Depending on the inferences to be made, the machine-learning module 24 (or processing circuitry 16 executing the machine-learning module 24) may implement different forms of machine-learning. For example, in some embodiments (e.g., when particular known examples exist that correlate to future predictions or estimates that the machine-learning engine may be tasked with generating), a machine-learning engine (e.g., implemented by the processing circuitry 16) may implement supervised machine-learning. In supervised machine-learning, a mathematical model of a set of data contains both inputs and desired outputs. This data, which may be the training data 26, may include a set of training examples. Each training example may have one or more inputs and a desired output, also known as a supervisory signal.
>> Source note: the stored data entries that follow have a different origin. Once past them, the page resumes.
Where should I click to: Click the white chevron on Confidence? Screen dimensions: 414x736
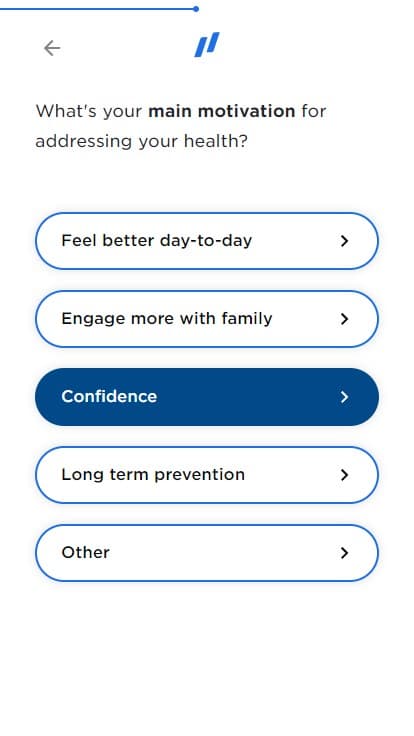[345, 397]
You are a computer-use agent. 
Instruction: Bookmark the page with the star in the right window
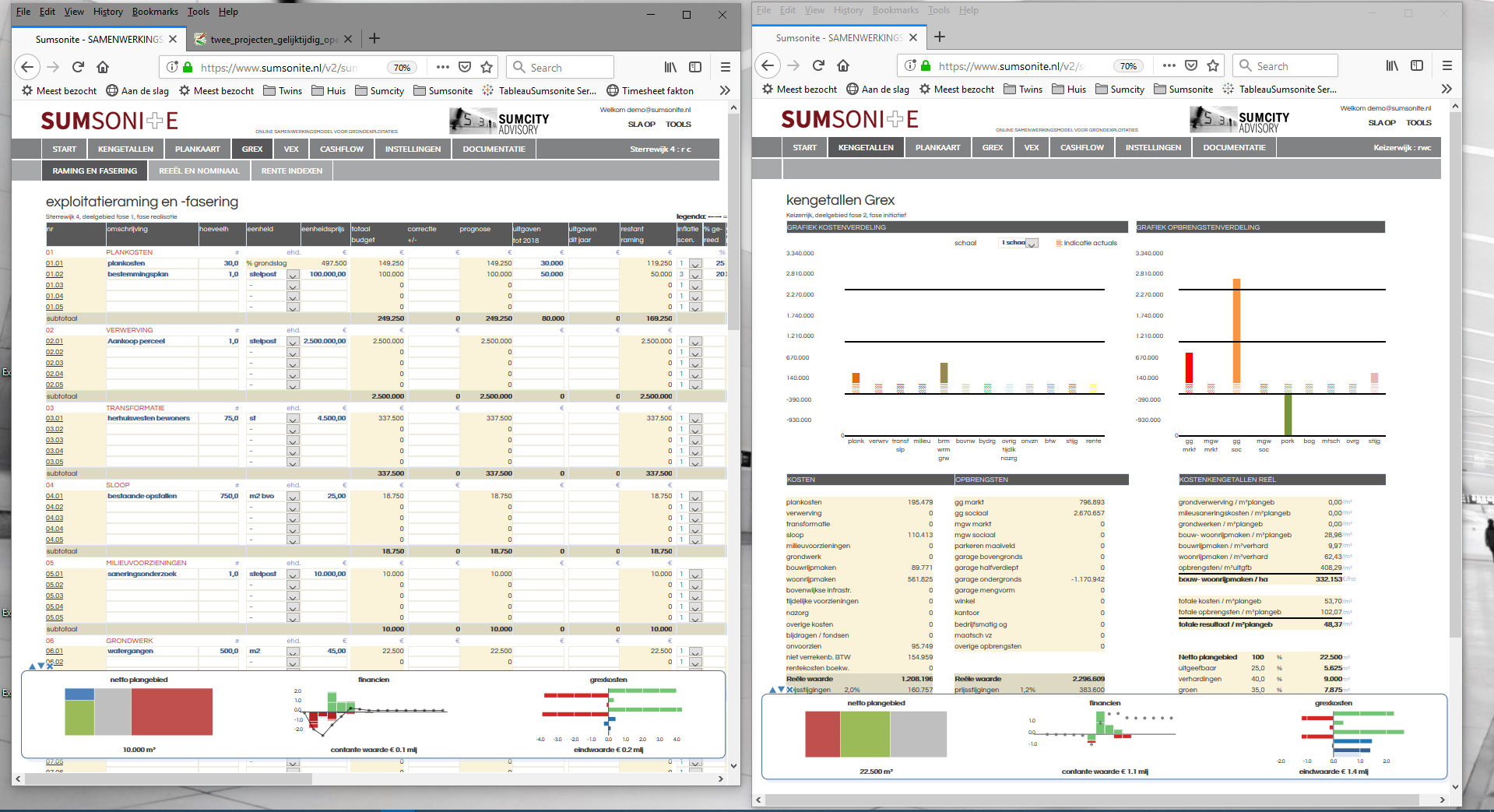pyautogui.click(x=1213, y=66)
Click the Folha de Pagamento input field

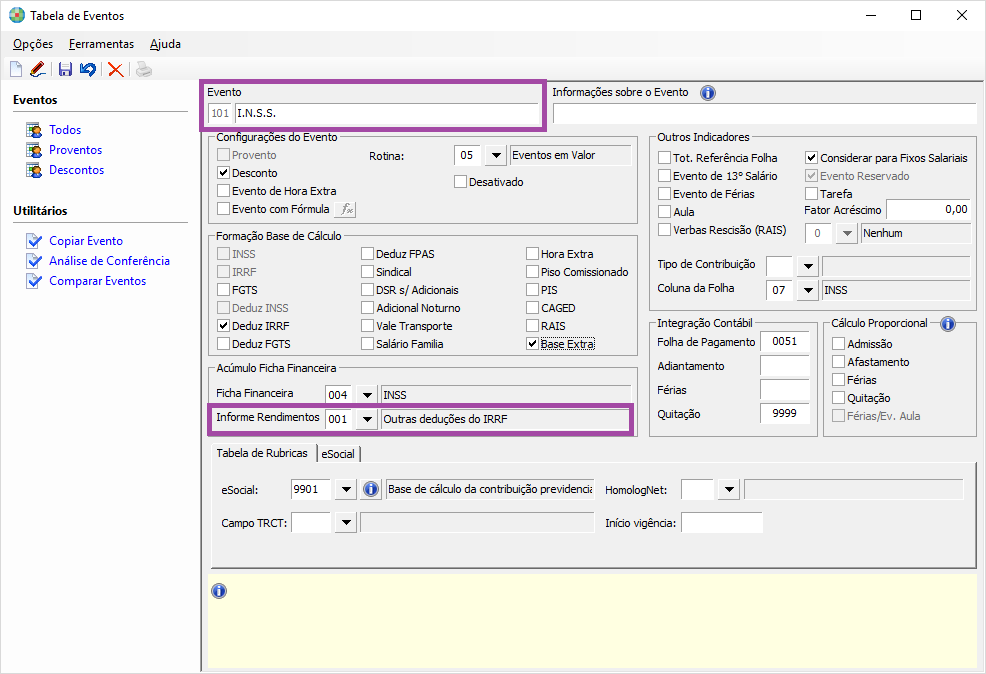(x=784, y=341)
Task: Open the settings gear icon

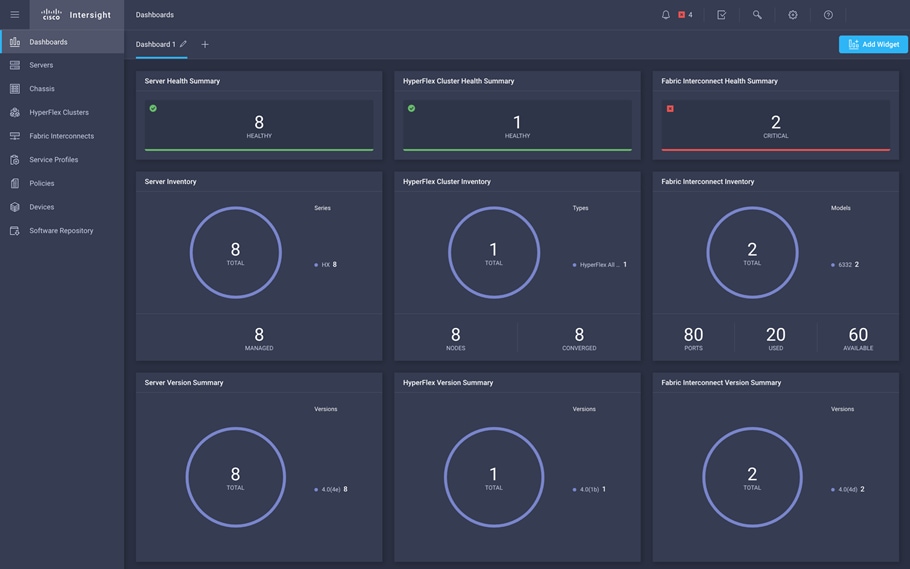Action: coord(793,15)
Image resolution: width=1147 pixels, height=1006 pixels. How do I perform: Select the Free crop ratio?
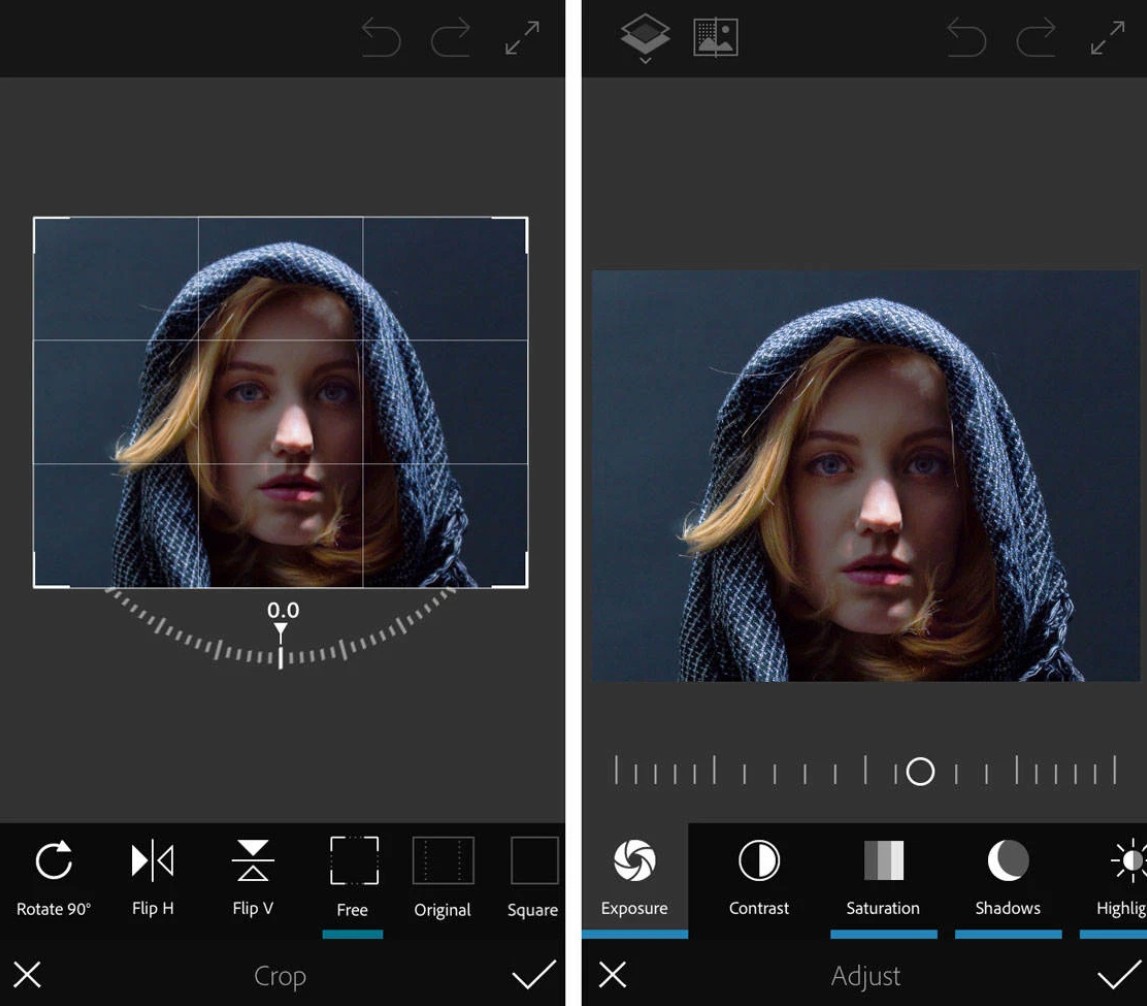point(353,877)
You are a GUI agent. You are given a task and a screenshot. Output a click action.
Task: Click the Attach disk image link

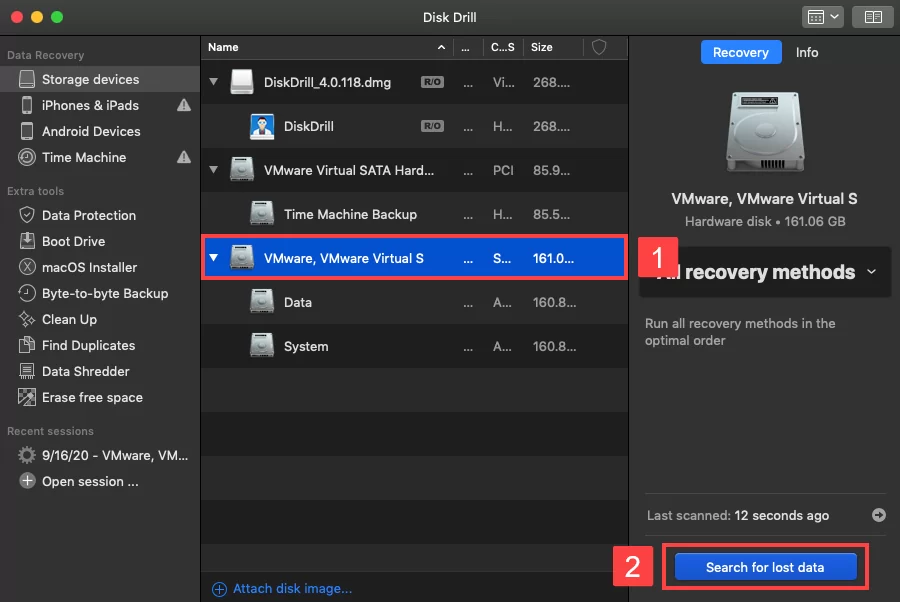(290, 589)
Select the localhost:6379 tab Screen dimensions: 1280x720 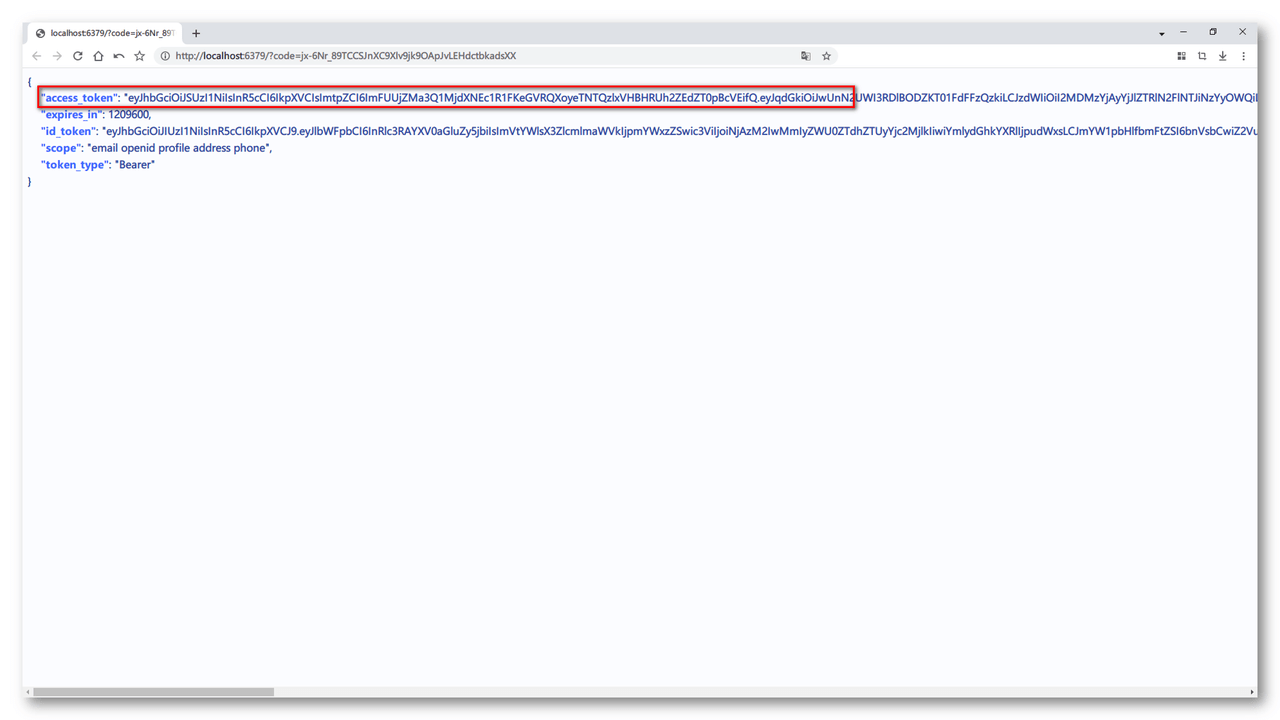[x=105, y=33]
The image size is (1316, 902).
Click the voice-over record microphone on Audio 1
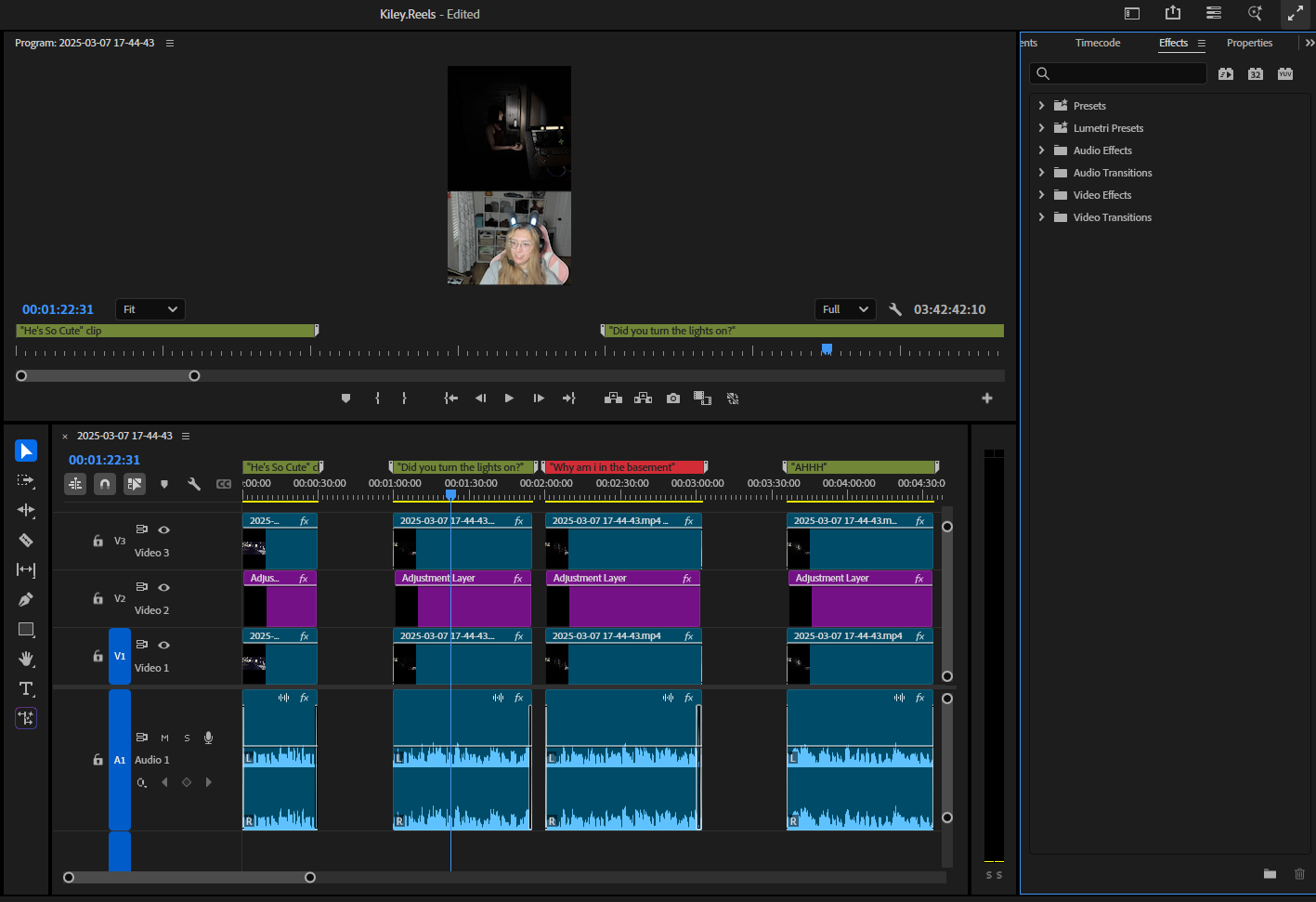(x=208, y=738)
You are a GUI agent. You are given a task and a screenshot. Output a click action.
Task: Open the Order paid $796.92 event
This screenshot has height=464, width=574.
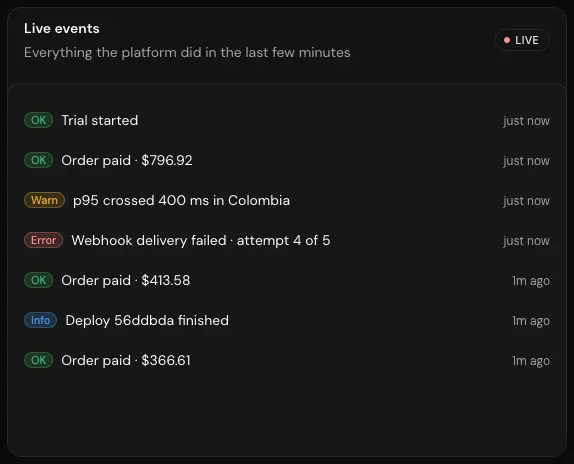click(x=287, y=160)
In a mathematical model, each training example is represented by an array or vector, sometimes called a feature vector, and the training data 26 may be represented by a matrix. Through iterative optimization of an objective function, supervised learning algorithms may learn a function that may be used to predict an output associated with new inputs. An optimal function may allow the algorithm to correctly determine the output for inputs that were not a part of the training data 26. An algorithm that improves the accuracy of its outputs or predictions over time is said to have learned to perform that task.
Supervised learning algorithms may include classification and regression techniques. Classification algorithms may be used when the outputs are restricted to a limited set of values, and regression algorithms may be used when the outputs have a numerical value within a range. Similarity learning is an area of supervised machine-learning closely related to regression and classification, but the goal is to learn from examples using a similarity function that measures how similar or related two objects are. Similarity learning has applications in ranking, recommendation systems, visual identity tracking, face verification, and speaker verification.
Additionally and/or alternatively, in some situations, it may be beneficial for the machine-learning engine (e.g., implemented by the processing circuitry 16) to utilize unsupervised learning (e.g., when particular output types are not known). Unsupervised learning algorithms take a set of data that contains only inputs, and find structure in the data, like grouping or clustering of data points. The algorithms, therefore, learn from test data that has not been labeled, classified, or categorized. Instead of responding to feedback, unsupervised learning algorithms identify commonalities in the data and react based on the presence or absence of such commonalities in each new piece of data.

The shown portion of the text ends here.